NZ Just Voted In A Conservative Govt W/ Labour Copping The Biggest Drop Of Support In History

The New Zealand Labour Party has suffered its biggest drop of support in history as the country has voted in a centre-right coalition government led by National Party leader Christopher Luxon.

He will be supported by the ACT Party, a right-wing liberal party, and says he has already spoken twice with its leader David Seymour.

The result means Labour has plummeted from their unprecedented majority in 2020 to the biggest loss of party votes in its history. It is also their second worst ever final result, with things looking to settle at about 27%.

Speaking to media earlier today, Luxon said his role would be to lead a more unified country.

“I want to bring the country together, I want to make sure we are focused on actually delivering outcomes for New Zealanders.

“We are going to govern for all New Zealanders.”

However, with 61 seats in Parliament as of this morning, the two parties have the smallest possible margin to govern.

With special votes still being counted, which historically have pulled results to the left, Luxon could need NZ First to help push it over the line and secure a majority in government.

Although NZ First leader Winston Peters has already spoken of support, he has also hinted he would be “reigning in” some of the party’s more significant policies, almost certainly referring to the tax cut policies which have been torn apart by experts over the past few weeks. Historically NZ First has taken a centrist position with populist policies such as anti-immigration and “tough on crime” stances, and typically does well in rural areas.

“My job is to consult with my colleagues – we haven’t had a chance to talk to each other,” he told media this morning.

“When we’ve decided what we’re going to do, and what we’re doing it with, we’ll all let you know.”

New Zealand parliament is formed with the mixed member proportional representation (MMP) system, meaning each person gets a party vote and an electorate vote. In the electorates, National have won a vast majority and have flipped a number of seats, although the special votes still to come have historically favoured the left.

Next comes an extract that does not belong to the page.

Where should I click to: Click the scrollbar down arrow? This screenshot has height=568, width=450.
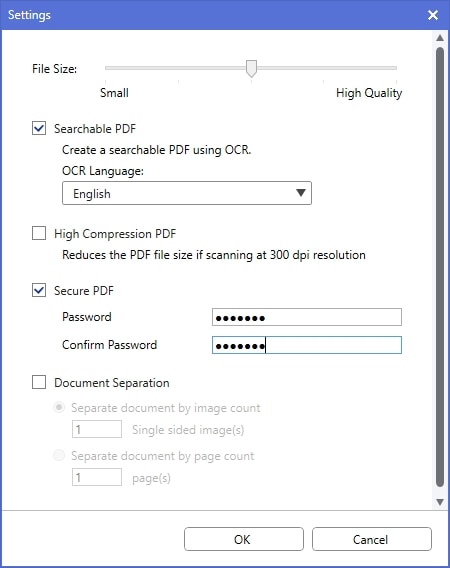440,502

Meanwhile, Te Pati Māori, a typically left-leaning party advocating indigenous rights, look to have taken a majority of the Māori electorates. Māori electorates are seperate electorates for those only on the Maori role, meaning only Māori can vote and ensuring fair representation in parliament.

But it’s not quite over yet – an upcoming by-election must be held in the Port Waikato electorate on November 25th, following the death of ACT candidate Neil Christensen on the campaign trail.